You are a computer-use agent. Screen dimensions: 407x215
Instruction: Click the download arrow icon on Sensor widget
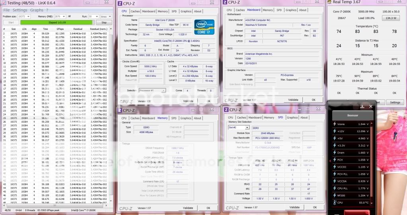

--

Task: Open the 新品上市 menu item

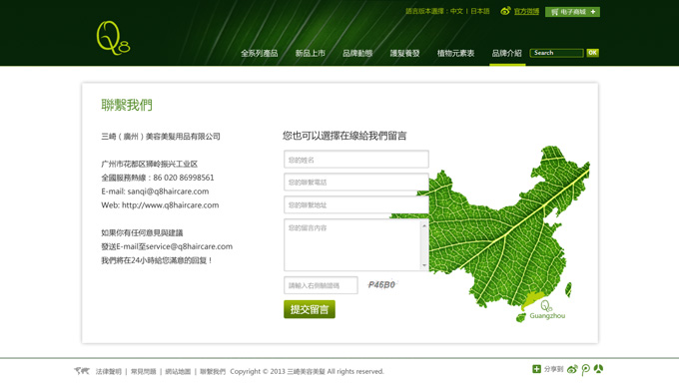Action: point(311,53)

...

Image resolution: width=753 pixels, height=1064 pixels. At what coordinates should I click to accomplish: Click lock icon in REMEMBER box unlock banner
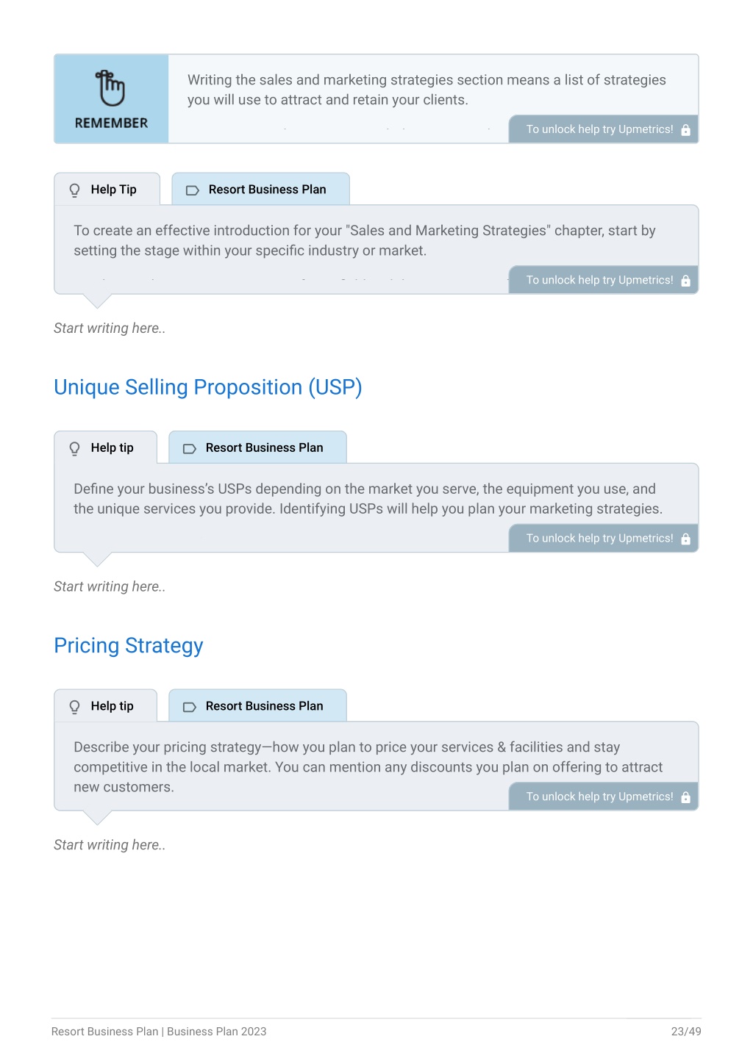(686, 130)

- [HOW TO COMPLETE THIS TASK]: Of all the entries above, output exactly the lines between the one holding "You are a computer-use" and the one holding "Instruction: Click the", inclusive.

- [ANSWER AREA]:
You are a computer-use agent. Screen dimensions: 407x215
Instruction: Click the download arrow icon on Sensor widget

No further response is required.